# RRV Compelling Reasons Query



## clarisse (Dec 29, 2010)

Hi there, I'm currently living in the UK but looking to return to Australia shortly. I've previously held PR (expired July 2010) but don't meet the "living there for 2 out of the past 5 years" requirement. I'm married to an Australian citizen with who I have a daughter, I have a half sister, many friends, bank accounts and super-annuation still there. Do you think this would classify as sufficient compelling personal reasons to return? 
Could anyone give me ideas of compelling reasons for absence? My husband did his MBA in London and we chose to remain so he could work here. 
Also looking into a spousal visa but have been advised it could take 5-6months and we're looking to migrate end of Feb.
Thnx!


----------



## syncsam (Feb 5, 2009)

clarisse said:


> Hi there, I'm currently living in the UK but looking to return to Australia shortly. I've previously held PR (expired July 2010) but don't meet the "living there for 2 out of the past 5 years" requirement. I'm married to an Australian citizen with who I have a daughter, I have a half sister, many friends, bank accounts and super-annuation still there. Do you think this would classify as sufficient compelling personal reasons to return?
> Could anyone give me ideas of compelling reasons for absence? My husband did his MBA in London and we chose to remain so he could work here.
> Also looking into a spousal visa but have been advised it could take 5-6months and we're looking to migrate end of Feb.
> Thnx!


Having Australian citizen spouse, dependent child and other evidences of substantial ties with Australia will definitely help in getting the RRV. A wiki reference from other forum, [link to competing forum removed by moderator - please see forum rules]


----------



## Busyte (May 19, 2009)

Hi,

You can say you only stayed away from Australia because of your husband's MBA and he wanted a bit of work experience in the UK before returning home. Because it was always your intention living permanently in Australia.

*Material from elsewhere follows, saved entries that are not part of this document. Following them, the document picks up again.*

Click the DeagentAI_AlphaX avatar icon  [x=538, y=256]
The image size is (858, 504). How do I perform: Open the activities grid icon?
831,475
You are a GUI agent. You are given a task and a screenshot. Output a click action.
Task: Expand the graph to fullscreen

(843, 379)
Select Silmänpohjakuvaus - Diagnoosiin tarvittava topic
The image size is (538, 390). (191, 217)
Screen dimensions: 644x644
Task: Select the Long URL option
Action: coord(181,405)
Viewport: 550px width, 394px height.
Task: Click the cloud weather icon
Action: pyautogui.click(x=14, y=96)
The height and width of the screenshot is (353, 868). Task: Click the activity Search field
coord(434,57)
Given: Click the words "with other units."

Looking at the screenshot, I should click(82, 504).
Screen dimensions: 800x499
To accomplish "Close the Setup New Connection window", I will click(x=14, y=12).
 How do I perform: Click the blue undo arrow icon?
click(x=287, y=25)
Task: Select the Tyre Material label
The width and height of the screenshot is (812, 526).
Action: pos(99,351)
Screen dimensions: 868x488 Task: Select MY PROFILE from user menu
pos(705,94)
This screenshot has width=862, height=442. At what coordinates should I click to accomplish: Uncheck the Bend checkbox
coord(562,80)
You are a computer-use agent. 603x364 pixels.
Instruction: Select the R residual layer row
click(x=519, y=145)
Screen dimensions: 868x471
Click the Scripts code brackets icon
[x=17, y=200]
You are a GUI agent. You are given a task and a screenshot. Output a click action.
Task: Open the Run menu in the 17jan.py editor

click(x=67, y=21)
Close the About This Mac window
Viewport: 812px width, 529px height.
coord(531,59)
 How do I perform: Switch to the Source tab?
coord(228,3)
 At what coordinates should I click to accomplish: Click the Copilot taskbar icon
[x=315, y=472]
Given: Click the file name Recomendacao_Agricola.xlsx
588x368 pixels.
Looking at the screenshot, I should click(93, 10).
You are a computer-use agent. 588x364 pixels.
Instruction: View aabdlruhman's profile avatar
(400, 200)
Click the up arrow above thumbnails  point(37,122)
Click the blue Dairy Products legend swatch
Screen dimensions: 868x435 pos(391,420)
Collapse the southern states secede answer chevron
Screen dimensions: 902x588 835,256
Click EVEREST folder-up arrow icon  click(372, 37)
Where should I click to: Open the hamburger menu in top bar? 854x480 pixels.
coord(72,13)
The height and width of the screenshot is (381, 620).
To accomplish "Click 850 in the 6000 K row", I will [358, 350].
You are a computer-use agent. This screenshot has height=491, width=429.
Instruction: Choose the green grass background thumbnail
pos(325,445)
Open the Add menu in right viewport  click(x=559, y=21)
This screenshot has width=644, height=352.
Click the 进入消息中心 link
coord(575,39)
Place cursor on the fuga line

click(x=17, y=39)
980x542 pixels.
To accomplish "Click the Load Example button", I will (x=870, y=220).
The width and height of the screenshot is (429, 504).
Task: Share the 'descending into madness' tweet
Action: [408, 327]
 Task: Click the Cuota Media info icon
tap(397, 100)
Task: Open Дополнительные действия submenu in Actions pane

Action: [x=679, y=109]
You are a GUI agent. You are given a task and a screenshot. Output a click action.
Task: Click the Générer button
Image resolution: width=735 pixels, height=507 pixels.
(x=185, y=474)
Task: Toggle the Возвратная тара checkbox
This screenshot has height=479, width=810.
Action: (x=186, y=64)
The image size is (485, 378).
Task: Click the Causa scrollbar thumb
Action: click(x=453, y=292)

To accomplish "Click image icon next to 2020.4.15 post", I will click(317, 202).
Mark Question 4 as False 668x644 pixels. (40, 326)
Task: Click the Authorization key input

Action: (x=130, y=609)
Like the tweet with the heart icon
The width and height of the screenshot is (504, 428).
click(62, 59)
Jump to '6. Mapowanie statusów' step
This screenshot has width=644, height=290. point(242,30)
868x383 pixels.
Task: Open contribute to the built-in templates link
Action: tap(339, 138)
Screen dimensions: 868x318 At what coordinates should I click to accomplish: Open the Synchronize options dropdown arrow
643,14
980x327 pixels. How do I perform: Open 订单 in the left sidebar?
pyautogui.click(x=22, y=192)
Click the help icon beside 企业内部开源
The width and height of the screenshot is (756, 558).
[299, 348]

Show all links to Australia you can, hubby Australian, you've been together for X amount of time, Australian child, house (if you have house there), hubbies relatives, your medicare card bank account, savings and all other stuff. Explain you wanted to return to Australia to live permanently this February.


Anyway, if you start paperchasing now you might still be able to get a 309/100 spouse visa in time.
Depends how fast you can paperchase.

We applied last year and got our Visa 2 months later (2 weeks after we sent our application they contacted us to ask for more papers which had to arrive from Australia and this delayed it). After docs. arrived from Australia it took another 2 weeks for them to contact us again, say all ok, please send your passport and that was it. 
And I got the visa 100 (permanent) straight away because we had been married for years and have 3 children, so no more paper work for me except citizenship in some years time.

I did hear timelines of 5/6 months, but would say in reality it is a lot less time than that unless you send a pretty incomplete application.

Ah, we applied in the UK and by post. And did the police checks and medicals before lodging application.

Good luck!


----------



## Zultan (Aug 4, 2009)

I'd say you probably do have enough compelling reasons to go for an RRV - but I'd wouldn't be surprised if it took longer than you are hoping for it to be processed. My advice would be to contact a MARA registered migration agent.


----------



## Busyte (May 19, 2009)

Hi,

Just went to check my old calendar and we posted my visa application on 21 December 2009 and had their e-mail asking for my passport on 22 February 2010, the passport was back in my hands the following week with the visa there.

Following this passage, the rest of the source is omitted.